Prompt >> Rewrite the rows below with "Screen dimensions" swapped for "Display size" at each occurrence, leaving all other text unchanged.

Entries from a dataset
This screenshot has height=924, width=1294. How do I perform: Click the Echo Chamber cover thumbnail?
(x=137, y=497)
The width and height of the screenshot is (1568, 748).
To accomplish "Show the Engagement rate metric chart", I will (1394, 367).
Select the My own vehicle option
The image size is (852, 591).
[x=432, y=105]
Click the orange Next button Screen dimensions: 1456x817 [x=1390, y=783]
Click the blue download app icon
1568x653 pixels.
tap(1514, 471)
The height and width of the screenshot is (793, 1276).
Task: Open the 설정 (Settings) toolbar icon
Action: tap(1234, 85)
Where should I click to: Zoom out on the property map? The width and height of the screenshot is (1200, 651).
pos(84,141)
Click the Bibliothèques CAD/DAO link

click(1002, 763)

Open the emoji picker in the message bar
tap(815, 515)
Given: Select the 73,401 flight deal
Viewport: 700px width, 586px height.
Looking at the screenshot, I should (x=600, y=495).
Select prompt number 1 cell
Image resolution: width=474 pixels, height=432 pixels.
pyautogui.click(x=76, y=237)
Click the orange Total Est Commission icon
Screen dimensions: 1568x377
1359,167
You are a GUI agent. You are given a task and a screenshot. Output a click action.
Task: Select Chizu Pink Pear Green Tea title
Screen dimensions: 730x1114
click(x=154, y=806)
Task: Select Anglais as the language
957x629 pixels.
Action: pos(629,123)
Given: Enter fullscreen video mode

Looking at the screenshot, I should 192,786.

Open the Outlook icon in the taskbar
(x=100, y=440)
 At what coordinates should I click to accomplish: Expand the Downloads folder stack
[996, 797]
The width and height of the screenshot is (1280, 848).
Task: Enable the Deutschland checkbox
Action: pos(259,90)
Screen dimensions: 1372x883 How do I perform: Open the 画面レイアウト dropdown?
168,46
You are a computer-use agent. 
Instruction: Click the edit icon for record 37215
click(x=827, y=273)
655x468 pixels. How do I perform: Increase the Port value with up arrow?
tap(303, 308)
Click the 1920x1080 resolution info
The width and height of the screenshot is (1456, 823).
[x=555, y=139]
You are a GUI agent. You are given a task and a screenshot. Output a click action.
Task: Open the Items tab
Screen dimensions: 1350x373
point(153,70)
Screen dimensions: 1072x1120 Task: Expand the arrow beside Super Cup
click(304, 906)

Worked answer >>
This screenshot has height=924, width=1294. How do I perform: Click the Echo Chamber cover thumbnail?
(x=137, y=497)
The width and height of the screenshot is (1568, 748).
To accomplish "Show the Engagement rate metric chart", I will (1394, 367).
Select the My own vehicle option
The image size is (852, 591).
[x=432, y=105]
Click the orange Next button Display size: 1456x817 [x=1390, y=783]
Click the blue download app icon
1568x653 pixels.
tap(1514, 471)
The height and width of the screenshot is (793, 1276).
Task: Open the 설정 (Settings) toolbar icon
Action: tap(1234, 85)
Where should I click to: Zoom out on the property map? The width and height of the screenshot is (1200, 651).
pos(84,141)
Click the Bibliothèques CAD/DAO link

click(1002, 763)

Open the emoji picker in the message bar
tap(815, 515)
Given: Select the 73,401 flight deal
Viewport: 700px width, 586px height.
Looking at the screenshot, I should (x=600, y=495).
Select prompt number 1 cell
Image resolution: width=474 pixels, height=432 pixels.
pyautogui.click(x=76, y=237)
Click the orange Total Est Commission icon
Display size: 1568x377
1359,167
You are a GUI agent. You are given a task and a screenshot. Output a click action.
Task: Select Chizu Pink Pear Green Tea title
Display size: 730x1114
click(x=154, y=806)
Task: Select Anglais as the language
957x629 pixels.
Action: pos(629,123)
Given: Enter fullscreen video mode

Looking at the screenshot, I should 192,786.

Open the Outlook icon in the taskbar
(x=100, y=440)
 At what coordinates should I click to accomplish: Expand the Downloads folder stack
[996, 797]
The width and height of the screenshot is (1280, 848).
Task: Enable the Deutschland checkbox
Action: pos(259,90)
Display size: 1372x883 How do I perform: Open the 画面レイアウト dropdown?
168,46
You are a computer-use agent. 
Instruction: Click the edit icon for record 37215
click(x=827, y=273)
655x468 pixels. How do I perform: Increase the Port value with up arrow?
tap(303, 308)
Click the 1920x1080 resolution info
The width and height of the screenshot is (1456, 823).
[x=555, y=139]
You are a GUI agent. You are given a task and a screenshot. Output a click action.
Task: Open the Items tab
Display size: 1350x373
point(153,70)
Display size: 1072x1120 Task: Expand the arrow beside Super Cup
click(304, 906)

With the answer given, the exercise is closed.